Is there a closed form solution for the number of combinations in which $n$ variables (e.g. $20$ or $50$) can be assigned integer percentage weights (ie $0\%, 1\%, 2\%, ... 99\% , 100\%$), under the condition that all variables sum to $100\%$?
I've been able to brute force the problem up to $n = 8$, and with extrapolation I get $4.9*10^{21}$ for $n = 20$, and $6.7*10^{39}$ for $n = 50$.
Is there a closed form solution? And if not, are the estimates correct?
TLDR Assuming order matters (i.e. $40+60$ and $60+40$ are both counted), then
$$ {n+99 \choose n-1} $$
is such a formula.
Suppose I have $m$ star-shaped cookies and I want to divide them between $n$ ravenous children. (You are of course interested in $m = 100$.)
$$ \underbrace{\star \star \star \star \cdots \star}_{m} $$
Suppose there are $n = 3$ children and $m = 7$ cookies. Then one way I could divide the cookies would be
$$ \star \star | \star \star \star \star \: |\: \star $$
Whether the bars indicate that the first child gets $2$ cookies, the second $4$, and the third $1$. For the moment, assume each child gets at least one cookie. Then I claim the number of ways assigning cookies to children is exactly the same as the number of ways of placing bars between stars with at most one bar between any two stars. Since there are $n-1$ bars and $m-1$ places to put the bars, there are
$$ {m-1 \choose n-1} $$
ways of assigning the cookies to each child.

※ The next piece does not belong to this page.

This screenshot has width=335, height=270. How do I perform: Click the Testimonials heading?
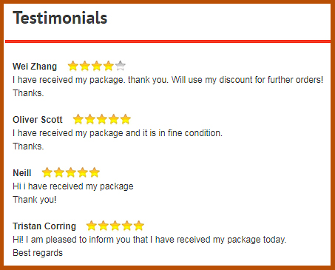pyautogui.click(x=60, y=18)
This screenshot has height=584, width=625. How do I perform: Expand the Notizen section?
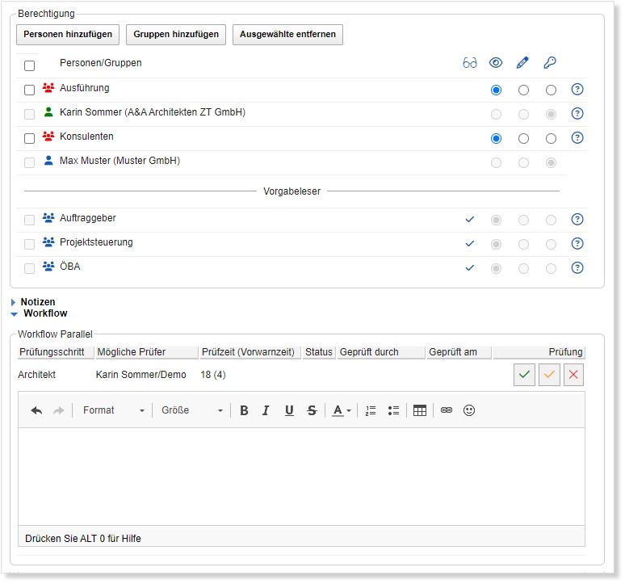37,302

In your example, the "cookies" are the percentage points and the children are your $n$ variables.The only problem is that each variable can be $0$, having no cookies.

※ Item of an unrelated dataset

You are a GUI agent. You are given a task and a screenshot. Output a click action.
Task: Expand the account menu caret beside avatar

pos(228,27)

But this problem is easily solved. Imagine we add $n$ extra phantom cookies to our pile, we then count the number of ways of dividing then $n+m$ real and phantom cookies between the $n$ children,
$$ {n+m-1 \choose n-1} $$
by our formula with each child having at least one cookie. We then remove one cookie from each child. We have now distributed $m$ cookies to $n$ children with each child have $0$ or more cookies and we're done. Thus, substituting $m = 100$, the formula is
$$ {n+99 \choose n-1} $$